Ian Leigh

Personal information
- Date of birth: 11 June 1962 (age 64)
- Place of birth: Ilfracombe, England
- Position: Goalkeeper

Youth career
- 1978–1979: Swaythling
- 1979–1981: Bournemouth

Senior career*
- Years: Team / Apps / (Gls)
- 1981–1986: Bournemouth / 123 / (0)
- 1984: → Bristol City (loan) / 1 / (0)
- 1985: → Torquay United (loan) / 4 / (0)
- 1986: Bashley / ? / (?)
- 1986–1992: Hamrun Spartans / ? / (?)
- Total:  / 128 / (0)

= Ian Leigh =

English footballer

Ian Leigh (born 11 June 1962) is an English former professional footballer who played as a goalkeeper. Active between 1981 and 1992 in both England and Malta, in both League and non-League football, Leigh made over 125 career appearances.

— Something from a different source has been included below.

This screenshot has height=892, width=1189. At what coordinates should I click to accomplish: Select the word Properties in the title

==Early and personal life==
Leigh was born in Ilfracombe, Devon on 11 June 1962. After retiring as a professional footballer, Leigh later became a double-glazing salesman in Southampton.

==Career==
Leigh began his career in non-League football with Swaythling, leaving them as a seventeen-year-old in October 1979 to join Football League team Bournemouth. Leigh made his professional debut for Bournemouth in 1981 after replacing the injured Kenny Allen in an away game against Peterborough United, a game in which Bournemouth lost 1–0. Over the next five seasons, Leigh made 123 appearances in the Football League for Bournemouth. While playing in the FA Cup against defending champions Manchester United in January 1984, Leigh kept a clean sheet in a 2–0 victory, and was rewarded with a lifetime supply of pizzas from a local Italian restaurant. The deal stayed in place for over a year, until Bournemouth's then manager Harry Redknapp bought the restaurant, citing the fact that Leigh was getting, "a bit fat, a little bit lumpy." He also played as Bournemouth won the inaugural Associate Members' Cup by beating Hull City in the final. Towards the end of his Bournemouth career, Leigh spent brief loan spells at Bristol City and Torquay United, making one and four appearances respectively. After Leigh left Bournemouth in 1986, he briefly played non-League football for Bashley, before moving to Malta to play with Hamrun Spartans, where he spent a further six seasons. Leigh was renowned for his powerful long shots, and became Ħamrun Spartans' penalty taker.